Exercise instructions:
a: In the forum post about moving, how often does the daughter's dad currently see her?
b: Shorten the paragraph of the forum post about moving that begins "Both sets of grandparents are local," keeping its main facts.
c: Proceed with the forum post about moving, writing what comes after its last line.

Im dithering... how much will moving effect my DD...

Currently we live 40minutes away from her dad, who sees her every other Sunday.
Both sets of grandparents are local (within 20min drive), although my parents have suggested they would move if we did (possibly to be closer to my brother, Im not suggesting they would follow me).
I am considering moving us 200 miles away to where my boyfriend has some land and is building a house. My daughter loves it there, we already visit often and she has some local friends.

I havent discussed this with her dad yet, but would bring her back once a month (and he could be allowed other contact, just I would make the round trip once a month for him).

Am I being really selfish moving her, or will she accept this change and just carry on? Has anyone been through this kind of move with kids? I would love to move, but just worry for her.

IamlovedbyG Sun 03-Jan-16 15:34:28

Message deleted by MNHQ. Here's a link to our Talk Guidelines.

Records shown:

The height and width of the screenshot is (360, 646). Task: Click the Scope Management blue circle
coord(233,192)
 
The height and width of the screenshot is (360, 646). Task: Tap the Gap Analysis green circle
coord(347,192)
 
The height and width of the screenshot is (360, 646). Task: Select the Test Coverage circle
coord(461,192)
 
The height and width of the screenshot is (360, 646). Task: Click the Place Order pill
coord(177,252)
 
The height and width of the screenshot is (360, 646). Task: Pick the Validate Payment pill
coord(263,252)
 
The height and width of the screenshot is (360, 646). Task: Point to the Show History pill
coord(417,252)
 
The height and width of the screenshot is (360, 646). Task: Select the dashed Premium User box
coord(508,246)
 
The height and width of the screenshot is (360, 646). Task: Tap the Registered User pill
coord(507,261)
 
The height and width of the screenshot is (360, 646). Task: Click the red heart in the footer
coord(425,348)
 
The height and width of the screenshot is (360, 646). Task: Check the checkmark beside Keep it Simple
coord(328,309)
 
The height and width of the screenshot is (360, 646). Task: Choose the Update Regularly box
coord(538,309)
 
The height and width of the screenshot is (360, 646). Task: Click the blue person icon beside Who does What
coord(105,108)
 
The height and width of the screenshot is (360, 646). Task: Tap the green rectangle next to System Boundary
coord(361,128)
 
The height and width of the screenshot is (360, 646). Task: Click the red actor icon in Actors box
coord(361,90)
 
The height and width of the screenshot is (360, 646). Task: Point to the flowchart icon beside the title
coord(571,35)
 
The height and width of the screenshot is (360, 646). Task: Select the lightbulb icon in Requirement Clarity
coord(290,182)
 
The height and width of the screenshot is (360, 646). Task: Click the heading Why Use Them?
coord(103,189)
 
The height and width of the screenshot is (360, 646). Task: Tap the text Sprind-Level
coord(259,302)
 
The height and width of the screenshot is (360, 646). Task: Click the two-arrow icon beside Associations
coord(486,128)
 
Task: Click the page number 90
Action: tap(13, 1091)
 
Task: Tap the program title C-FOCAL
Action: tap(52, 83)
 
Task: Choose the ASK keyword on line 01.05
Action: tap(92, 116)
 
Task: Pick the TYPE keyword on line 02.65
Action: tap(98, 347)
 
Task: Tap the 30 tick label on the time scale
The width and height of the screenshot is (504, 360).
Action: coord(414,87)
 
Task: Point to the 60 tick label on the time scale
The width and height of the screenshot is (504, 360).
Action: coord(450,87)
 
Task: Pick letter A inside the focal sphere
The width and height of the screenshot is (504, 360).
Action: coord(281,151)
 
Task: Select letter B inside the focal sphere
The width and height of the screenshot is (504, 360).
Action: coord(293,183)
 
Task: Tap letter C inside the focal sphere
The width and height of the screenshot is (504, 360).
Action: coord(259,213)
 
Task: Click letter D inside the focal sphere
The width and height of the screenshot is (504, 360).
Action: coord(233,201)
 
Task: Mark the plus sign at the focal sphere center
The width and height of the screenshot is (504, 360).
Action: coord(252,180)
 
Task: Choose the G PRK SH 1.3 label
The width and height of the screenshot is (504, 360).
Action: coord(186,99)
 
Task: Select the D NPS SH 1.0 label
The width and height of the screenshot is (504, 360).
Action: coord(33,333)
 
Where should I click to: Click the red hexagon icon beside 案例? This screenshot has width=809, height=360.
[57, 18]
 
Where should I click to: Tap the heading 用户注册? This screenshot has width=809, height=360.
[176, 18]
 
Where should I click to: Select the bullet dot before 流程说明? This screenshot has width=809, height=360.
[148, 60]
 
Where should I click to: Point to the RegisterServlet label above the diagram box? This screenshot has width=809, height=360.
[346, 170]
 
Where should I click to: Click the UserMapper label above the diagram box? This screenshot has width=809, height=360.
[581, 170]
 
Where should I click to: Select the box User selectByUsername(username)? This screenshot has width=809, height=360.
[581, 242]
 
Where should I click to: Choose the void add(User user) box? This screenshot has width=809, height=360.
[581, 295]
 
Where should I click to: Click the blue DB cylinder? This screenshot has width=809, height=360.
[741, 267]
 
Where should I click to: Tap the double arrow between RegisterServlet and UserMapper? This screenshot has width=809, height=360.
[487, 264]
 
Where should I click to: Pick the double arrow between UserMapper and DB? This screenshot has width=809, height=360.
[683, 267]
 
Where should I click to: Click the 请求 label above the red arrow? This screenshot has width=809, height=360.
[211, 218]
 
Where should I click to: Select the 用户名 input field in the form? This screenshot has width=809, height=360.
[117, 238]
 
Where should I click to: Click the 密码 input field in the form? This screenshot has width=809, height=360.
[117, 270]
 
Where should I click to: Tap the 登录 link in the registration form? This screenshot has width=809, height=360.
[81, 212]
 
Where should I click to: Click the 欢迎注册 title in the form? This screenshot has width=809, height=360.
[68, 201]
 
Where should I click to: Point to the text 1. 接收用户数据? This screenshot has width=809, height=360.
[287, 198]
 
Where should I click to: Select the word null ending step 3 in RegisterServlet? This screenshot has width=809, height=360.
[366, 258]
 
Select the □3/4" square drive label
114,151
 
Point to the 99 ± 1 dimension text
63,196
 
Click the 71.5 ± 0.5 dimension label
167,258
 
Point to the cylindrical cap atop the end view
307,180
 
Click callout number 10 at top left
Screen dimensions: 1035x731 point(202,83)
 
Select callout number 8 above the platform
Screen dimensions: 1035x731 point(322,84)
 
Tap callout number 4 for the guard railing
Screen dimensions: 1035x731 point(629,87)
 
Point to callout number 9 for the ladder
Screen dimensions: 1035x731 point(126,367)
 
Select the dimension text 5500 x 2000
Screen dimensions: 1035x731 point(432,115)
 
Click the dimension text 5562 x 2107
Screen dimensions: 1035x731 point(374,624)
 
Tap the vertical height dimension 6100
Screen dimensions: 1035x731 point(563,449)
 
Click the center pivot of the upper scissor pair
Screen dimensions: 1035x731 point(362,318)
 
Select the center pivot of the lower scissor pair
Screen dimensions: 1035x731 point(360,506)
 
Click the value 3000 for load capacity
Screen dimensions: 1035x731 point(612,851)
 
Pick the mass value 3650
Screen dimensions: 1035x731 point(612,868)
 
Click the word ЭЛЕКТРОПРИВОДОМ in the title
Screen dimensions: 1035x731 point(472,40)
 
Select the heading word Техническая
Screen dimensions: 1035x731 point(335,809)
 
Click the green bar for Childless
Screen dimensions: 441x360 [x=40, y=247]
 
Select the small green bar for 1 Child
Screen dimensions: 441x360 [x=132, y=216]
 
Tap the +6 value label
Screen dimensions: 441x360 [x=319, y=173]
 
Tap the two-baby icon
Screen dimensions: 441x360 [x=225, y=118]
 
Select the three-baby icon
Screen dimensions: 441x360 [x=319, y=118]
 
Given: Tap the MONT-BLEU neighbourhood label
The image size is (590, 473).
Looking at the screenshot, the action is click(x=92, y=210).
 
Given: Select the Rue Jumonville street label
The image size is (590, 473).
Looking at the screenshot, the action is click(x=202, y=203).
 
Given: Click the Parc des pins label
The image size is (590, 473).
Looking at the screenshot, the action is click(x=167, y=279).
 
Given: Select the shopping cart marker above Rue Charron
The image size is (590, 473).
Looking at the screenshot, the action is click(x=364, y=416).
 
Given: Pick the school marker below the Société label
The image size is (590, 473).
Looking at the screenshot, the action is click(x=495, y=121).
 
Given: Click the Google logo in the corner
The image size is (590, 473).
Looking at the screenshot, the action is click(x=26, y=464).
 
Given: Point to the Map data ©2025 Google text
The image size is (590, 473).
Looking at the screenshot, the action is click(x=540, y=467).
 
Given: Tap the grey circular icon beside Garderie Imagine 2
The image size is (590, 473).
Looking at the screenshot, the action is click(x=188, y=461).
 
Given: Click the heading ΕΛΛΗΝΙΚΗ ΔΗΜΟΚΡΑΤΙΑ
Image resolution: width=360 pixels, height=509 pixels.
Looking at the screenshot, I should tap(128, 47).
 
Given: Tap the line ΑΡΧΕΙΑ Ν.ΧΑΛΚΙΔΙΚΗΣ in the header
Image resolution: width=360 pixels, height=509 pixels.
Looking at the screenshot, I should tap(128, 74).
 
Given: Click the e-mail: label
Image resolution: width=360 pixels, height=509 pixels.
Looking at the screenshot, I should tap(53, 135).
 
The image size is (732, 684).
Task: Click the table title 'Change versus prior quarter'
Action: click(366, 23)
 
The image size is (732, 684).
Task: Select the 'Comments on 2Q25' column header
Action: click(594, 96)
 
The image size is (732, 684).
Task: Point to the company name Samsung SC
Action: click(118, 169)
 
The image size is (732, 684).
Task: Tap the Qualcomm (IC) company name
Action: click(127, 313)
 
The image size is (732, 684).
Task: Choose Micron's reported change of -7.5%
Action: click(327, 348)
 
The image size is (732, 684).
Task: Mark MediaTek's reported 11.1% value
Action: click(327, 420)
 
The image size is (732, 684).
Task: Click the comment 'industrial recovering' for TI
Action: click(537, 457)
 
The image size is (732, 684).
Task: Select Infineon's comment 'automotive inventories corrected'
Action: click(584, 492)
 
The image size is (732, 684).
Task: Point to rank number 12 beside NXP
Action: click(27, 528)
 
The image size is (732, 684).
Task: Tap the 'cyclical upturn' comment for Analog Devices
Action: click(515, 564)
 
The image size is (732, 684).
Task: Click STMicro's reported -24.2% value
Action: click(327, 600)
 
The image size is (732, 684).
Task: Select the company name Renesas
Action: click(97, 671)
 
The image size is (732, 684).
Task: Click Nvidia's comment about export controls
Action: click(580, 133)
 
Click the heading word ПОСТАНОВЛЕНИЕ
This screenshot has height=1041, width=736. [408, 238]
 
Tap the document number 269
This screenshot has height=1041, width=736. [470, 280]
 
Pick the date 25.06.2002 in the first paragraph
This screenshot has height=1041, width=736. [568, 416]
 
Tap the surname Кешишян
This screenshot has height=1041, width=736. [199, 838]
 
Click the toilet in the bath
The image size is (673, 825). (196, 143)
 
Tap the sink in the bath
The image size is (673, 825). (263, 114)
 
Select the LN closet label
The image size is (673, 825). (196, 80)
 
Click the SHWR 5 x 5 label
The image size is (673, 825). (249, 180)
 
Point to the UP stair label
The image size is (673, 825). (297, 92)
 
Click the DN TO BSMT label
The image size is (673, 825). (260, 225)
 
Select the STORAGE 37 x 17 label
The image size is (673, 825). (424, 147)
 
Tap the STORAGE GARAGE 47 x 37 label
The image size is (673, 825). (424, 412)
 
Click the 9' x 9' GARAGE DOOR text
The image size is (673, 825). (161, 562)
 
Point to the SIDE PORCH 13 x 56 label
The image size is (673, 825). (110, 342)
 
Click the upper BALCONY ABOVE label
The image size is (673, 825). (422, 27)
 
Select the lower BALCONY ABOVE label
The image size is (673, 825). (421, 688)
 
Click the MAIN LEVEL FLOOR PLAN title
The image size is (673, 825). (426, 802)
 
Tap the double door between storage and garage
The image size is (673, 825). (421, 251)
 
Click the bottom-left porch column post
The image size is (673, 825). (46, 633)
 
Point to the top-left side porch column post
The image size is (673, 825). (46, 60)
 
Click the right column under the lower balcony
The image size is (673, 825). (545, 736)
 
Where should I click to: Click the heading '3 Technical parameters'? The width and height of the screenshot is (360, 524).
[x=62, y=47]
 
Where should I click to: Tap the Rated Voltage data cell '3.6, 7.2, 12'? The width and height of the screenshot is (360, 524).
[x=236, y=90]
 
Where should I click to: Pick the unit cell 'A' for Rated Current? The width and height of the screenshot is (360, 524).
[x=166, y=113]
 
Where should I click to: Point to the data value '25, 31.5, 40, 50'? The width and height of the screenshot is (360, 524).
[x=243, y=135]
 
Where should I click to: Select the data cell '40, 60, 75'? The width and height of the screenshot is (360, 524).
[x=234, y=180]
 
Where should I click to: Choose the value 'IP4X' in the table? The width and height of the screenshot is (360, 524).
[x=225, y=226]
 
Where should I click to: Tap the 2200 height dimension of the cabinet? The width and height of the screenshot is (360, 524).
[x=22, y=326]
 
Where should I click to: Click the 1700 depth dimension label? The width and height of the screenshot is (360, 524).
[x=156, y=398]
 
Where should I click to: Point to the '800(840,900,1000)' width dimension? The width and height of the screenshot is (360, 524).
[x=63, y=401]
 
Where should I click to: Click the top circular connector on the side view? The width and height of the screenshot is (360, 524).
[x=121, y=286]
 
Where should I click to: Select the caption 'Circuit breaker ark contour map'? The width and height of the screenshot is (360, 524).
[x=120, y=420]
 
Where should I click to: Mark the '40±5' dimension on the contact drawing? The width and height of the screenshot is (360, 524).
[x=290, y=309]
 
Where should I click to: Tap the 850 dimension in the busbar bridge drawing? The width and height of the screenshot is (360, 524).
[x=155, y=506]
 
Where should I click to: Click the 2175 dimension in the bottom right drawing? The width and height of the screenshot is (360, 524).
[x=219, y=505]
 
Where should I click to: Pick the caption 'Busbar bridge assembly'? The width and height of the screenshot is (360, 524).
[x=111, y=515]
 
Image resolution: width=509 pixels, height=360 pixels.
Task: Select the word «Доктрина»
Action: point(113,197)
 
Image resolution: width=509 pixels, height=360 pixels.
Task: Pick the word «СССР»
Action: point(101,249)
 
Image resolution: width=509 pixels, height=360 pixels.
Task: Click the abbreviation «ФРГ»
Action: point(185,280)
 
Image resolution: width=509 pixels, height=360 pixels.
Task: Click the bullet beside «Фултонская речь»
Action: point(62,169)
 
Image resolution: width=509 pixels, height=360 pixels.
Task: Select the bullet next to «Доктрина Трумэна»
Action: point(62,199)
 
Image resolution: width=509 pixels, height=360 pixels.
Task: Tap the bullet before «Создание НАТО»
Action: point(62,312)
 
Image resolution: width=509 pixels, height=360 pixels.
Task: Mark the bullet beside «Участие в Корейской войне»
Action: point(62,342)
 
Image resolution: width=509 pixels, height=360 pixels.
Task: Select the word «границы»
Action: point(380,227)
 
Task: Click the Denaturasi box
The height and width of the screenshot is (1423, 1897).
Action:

Answers for the exercise:
a: Every other Sunday.

b: Both sets of grandparents live within a 20-minute drive, though the poster's parents have suggested they might also move, possibly to be nearer the poster's brother.

c:
LagoonaBlu Sun 03-Jan-16 15:44:37

Listening in if you don't mind.

I THINK, I think you should do it.

My situation is a but different, in that I am contemplating moving to another country and my DCs dad is a bit ineffectual/unreliable

But, presumably your do will be going with or without you, if he is building a house?

Donewithchristmas Sun 03-Jan-16 15:45:48

Like Iamlove it would all depend on her age, relationship she has with her father and also the relationship she has with your boyfriend.
Would she be happy to move in with him?
I think it would be unfair for your DD to lose time with her DF so you would need stick to the current arrangement.

Goingtobeawesome Sun 03-Jan-16 15:49:00

How secure is the relationship with your boyfriend? I think moving because you want to be with him is understandable but you need to put your child's right to see her father before your desire to live with your boyfriend.

OnlySmarties Sun 03-Jan-16 16:06:23

Dd is 7, her dad chooses to only have her every other Sunday and has despite offers has never had her more nor taken her on holiday/away. He's an alright guy, is now married and expecting a baby in June, which is just bad timing and isnt related to my want to move.
You're right though, my boyfriend is building the house whatever, but it would not be endgame if I decided to not move. He currently already lives there but travels a lot with work, so we see him at least every other week. My daughter loves my boyfriend and they get on realy well in a stepfatherly way. She enjoys going there.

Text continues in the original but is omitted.